There may be a few reasons why a student would have this answer. First, there may have been so many different possibilities presented during the course of your education that you don’t have a definitive preference. Second, the current economic conditions are foreboding enough that you are apprehensive about your prospects in your specific major. Finally, you failed to plan for your future after college, and you’re now in full panic mode.
Whatever the reasoning for declaring your lack of pickiness, it could all eventually lead to the same situation you found yourself in before you started school. Some of the consequences include finding the type of work that is both not relevant to your major and leads nowhere (i.e. the infamous Dead-End Job) or you end up with no job whatsoever.

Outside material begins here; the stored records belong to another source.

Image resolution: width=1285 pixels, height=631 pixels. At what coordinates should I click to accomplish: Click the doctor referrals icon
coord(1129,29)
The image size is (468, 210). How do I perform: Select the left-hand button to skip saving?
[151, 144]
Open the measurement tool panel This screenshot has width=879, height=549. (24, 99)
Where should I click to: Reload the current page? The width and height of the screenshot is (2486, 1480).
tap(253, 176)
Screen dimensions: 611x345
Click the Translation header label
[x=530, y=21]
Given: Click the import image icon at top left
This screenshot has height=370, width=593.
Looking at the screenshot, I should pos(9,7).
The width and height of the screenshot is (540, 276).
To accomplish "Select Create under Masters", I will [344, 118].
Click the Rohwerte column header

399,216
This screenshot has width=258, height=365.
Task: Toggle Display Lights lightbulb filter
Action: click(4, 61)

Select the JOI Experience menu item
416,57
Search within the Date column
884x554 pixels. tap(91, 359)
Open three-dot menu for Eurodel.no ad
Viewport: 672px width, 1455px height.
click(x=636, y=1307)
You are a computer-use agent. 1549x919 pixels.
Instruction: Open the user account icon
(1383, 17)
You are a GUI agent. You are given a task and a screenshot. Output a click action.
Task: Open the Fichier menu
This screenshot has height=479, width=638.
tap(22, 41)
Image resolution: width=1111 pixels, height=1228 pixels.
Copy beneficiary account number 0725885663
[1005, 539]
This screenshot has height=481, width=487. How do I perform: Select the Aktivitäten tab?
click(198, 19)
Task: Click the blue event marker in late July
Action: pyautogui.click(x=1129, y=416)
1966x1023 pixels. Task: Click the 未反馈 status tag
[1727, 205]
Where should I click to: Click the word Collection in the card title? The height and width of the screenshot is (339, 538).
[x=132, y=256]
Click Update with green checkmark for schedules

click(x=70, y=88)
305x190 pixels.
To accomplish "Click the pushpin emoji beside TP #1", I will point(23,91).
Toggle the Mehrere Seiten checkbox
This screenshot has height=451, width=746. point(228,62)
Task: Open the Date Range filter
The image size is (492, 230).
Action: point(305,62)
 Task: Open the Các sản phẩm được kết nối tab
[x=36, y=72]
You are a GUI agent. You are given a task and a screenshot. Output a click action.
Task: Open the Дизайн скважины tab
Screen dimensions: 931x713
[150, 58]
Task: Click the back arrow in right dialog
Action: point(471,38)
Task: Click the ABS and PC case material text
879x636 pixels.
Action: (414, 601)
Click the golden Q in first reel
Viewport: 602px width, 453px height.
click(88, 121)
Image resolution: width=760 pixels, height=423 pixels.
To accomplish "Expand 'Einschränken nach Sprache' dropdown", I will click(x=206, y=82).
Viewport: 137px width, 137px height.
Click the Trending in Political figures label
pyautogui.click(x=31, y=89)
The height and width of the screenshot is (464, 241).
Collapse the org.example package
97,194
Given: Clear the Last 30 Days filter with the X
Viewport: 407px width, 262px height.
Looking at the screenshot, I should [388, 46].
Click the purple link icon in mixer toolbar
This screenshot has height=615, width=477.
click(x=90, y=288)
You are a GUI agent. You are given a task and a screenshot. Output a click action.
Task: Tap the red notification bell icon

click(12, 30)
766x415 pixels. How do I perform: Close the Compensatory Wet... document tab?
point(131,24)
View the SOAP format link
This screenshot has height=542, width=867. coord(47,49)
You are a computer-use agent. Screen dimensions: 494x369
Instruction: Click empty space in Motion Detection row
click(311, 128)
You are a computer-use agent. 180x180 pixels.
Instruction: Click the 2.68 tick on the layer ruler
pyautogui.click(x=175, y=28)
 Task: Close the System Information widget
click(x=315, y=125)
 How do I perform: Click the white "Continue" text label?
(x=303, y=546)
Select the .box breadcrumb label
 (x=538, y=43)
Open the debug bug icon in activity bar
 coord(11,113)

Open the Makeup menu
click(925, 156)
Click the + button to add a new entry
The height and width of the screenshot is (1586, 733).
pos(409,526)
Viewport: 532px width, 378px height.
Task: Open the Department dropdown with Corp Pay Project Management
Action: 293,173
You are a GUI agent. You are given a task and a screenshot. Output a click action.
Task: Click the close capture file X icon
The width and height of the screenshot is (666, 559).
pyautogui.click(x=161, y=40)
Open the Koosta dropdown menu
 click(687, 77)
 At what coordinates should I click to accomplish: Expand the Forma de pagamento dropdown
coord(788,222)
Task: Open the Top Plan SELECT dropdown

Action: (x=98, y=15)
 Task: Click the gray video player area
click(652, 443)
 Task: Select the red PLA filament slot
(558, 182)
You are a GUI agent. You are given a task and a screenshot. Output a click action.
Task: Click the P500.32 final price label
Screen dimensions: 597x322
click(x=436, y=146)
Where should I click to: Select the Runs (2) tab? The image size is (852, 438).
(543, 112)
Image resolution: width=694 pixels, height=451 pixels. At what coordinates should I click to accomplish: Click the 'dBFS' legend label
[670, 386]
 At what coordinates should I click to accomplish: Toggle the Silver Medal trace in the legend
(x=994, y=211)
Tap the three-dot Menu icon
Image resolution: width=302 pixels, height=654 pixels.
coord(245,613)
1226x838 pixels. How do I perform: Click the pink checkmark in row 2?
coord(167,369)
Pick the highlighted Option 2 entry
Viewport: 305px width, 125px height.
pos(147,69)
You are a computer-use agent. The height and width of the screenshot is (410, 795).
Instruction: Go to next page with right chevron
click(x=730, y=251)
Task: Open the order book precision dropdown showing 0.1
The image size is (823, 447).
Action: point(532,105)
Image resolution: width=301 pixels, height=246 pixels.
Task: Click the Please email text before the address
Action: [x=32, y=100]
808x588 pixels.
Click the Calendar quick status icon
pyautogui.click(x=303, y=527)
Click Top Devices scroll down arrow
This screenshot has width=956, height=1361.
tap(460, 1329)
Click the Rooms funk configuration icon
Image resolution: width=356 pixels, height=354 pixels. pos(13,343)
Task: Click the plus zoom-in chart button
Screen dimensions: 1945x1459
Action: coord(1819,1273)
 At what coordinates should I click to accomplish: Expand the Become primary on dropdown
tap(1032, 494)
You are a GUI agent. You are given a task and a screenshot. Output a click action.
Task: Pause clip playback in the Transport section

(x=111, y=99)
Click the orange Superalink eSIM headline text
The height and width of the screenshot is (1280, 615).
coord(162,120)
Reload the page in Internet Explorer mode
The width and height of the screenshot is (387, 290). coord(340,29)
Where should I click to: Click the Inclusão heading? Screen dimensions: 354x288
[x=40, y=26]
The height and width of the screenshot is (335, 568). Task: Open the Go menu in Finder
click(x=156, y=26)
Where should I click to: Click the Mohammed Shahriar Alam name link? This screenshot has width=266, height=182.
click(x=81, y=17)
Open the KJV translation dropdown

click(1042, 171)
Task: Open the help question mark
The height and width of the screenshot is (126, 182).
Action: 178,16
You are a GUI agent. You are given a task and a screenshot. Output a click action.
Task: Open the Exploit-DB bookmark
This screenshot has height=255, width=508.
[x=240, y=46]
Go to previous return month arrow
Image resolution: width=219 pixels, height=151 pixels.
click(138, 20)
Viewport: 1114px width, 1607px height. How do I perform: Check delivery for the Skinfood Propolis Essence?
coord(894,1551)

The good news, however, is that if the career services professional is worth their salt, a few meetings should be sufficient enough to allow you to pinpoint a specific career direction, as well as an overall plan of attack for moving forward. Here are a couple of recommendations that will likely be made to you:
- Set up an informational interview – You will probably be asked, during the course of your meeting, the think of three organizations you’d like to work for. From there, you’ll be asked to consider contacting the organizations to schedule an informational interview. Regardless of whether or not they have open positions, you should get a better insight as to the type of working environment you may be a part of.
- Participate in an internship – This may depend on your class standing. If you are a senior in your last semester, the idea of interning may sound far-fetched, but if you are on the verge of graduating and don’t have a clue what you want to do with your degree, it may save you from months of frustration throwing resumes out to every job available.